In my post last Thursday, I argued that, in their mass freak-out after the latest terrorist attacks, the Republicans were relying on an "implicit assumption that we could have taken care of this already, but we just were not yet mad enough to do something about it."  I then asked rhetorically, "Can any sane person really think that there was some sensible and effective strategy that we have been keeping on the shelf, just in case we really get pissed off someday?"

As far as it goes, I am still happy with that argument.  It is only a useful response, however, to this strange claim that the right strategy now -- but apparently not before now -- is to "take them out," as if that option had been available all along.  It was not, and it is not.  Even if we were willing to take Senator Cruz's depraved advice to set aside restraints designed to avoid civilian deaths, we have tried the "bomb them back to the Stone Age" strategy before, with (and I will try to be understated here) notably unsatisfying results.  Even with overwhelming military superiority, and even with a willingness to inflict mass death on the world, we would not be able to find and kill all of the people who pose a threat to us.  And even if we did, our tactics in doing so would simply make more people willing to take their places.

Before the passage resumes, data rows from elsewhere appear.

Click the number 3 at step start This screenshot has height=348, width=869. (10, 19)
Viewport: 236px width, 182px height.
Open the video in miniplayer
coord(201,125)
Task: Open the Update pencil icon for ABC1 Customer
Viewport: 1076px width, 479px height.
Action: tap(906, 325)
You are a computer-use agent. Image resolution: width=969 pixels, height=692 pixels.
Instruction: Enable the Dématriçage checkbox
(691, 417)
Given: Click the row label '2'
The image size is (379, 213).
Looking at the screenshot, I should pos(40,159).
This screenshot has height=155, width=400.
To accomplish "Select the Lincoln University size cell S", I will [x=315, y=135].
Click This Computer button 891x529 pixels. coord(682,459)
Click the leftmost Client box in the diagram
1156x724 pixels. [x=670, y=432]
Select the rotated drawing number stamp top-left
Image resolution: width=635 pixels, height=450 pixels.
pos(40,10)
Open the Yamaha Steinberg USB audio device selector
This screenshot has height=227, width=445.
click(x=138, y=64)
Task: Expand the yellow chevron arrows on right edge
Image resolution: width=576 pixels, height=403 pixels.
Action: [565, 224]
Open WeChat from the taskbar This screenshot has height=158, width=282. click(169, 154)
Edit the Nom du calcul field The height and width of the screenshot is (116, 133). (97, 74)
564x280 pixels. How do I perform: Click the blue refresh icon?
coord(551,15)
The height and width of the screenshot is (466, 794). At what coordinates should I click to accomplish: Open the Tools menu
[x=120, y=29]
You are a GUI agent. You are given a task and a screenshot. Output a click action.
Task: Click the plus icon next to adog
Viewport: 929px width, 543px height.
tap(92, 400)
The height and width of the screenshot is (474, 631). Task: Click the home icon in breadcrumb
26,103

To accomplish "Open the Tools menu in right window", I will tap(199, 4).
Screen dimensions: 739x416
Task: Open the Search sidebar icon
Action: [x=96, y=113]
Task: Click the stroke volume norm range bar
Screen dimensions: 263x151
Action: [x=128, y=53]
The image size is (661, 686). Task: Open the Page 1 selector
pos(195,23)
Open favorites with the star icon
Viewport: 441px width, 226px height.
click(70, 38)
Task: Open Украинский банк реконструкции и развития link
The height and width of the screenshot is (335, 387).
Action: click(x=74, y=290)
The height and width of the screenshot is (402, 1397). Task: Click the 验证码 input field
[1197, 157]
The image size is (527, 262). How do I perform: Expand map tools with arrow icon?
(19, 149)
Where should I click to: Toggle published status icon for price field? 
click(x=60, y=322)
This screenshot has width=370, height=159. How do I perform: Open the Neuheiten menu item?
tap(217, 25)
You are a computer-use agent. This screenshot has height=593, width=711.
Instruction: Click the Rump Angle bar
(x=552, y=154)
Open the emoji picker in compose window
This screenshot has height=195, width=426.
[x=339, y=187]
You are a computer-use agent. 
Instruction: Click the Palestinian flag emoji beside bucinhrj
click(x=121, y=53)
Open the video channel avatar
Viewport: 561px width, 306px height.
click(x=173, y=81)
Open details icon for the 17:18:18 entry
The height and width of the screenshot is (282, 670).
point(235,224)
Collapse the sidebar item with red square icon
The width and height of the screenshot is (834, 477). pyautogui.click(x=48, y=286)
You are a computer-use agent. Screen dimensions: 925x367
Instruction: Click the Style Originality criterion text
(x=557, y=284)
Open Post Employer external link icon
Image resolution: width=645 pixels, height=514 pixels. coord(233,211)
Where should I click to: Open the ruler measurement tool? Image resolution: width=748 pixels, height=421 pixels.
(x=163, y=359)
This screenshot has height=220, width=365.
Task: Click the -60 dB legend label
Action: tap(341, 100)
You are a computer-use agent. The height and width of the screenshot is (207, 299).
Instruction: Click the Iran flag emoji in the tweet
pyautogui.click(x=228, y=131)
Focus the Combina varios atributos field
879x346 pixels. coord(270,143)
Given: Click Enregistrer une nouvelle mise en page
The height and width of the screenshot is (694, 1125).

My argument should not, however, be read to say that we are already doing everything right.  When I say that we are already doing more than enough to root out terrorists among potential refugee admittees, and that there are no magic military strategies that we could adopt at any time, I am not offering the strategic equivalent of the conservatives' silliest argument against government policies to solve economic problems: "If it was such a good idea, we would be doing it already."

We do, of course, always want to update our strategies and self-imposed limits in light of new information.  In the Nineteenth Century, small farmers on the prairies would generally be happy to have a town sheriff to take care of law and order, but if there were a big new threat that suddenly appeared, the people would form a posse and try to deal with that threat.  Of course, as I also noted in last Thursday's post, the Republicans' calls to arm the populace now are the worst version of that strategy.  And we know that posses were often ugly in practice, perpetrating great injustices in the panic and fury of supposed threats that were often based on bad information.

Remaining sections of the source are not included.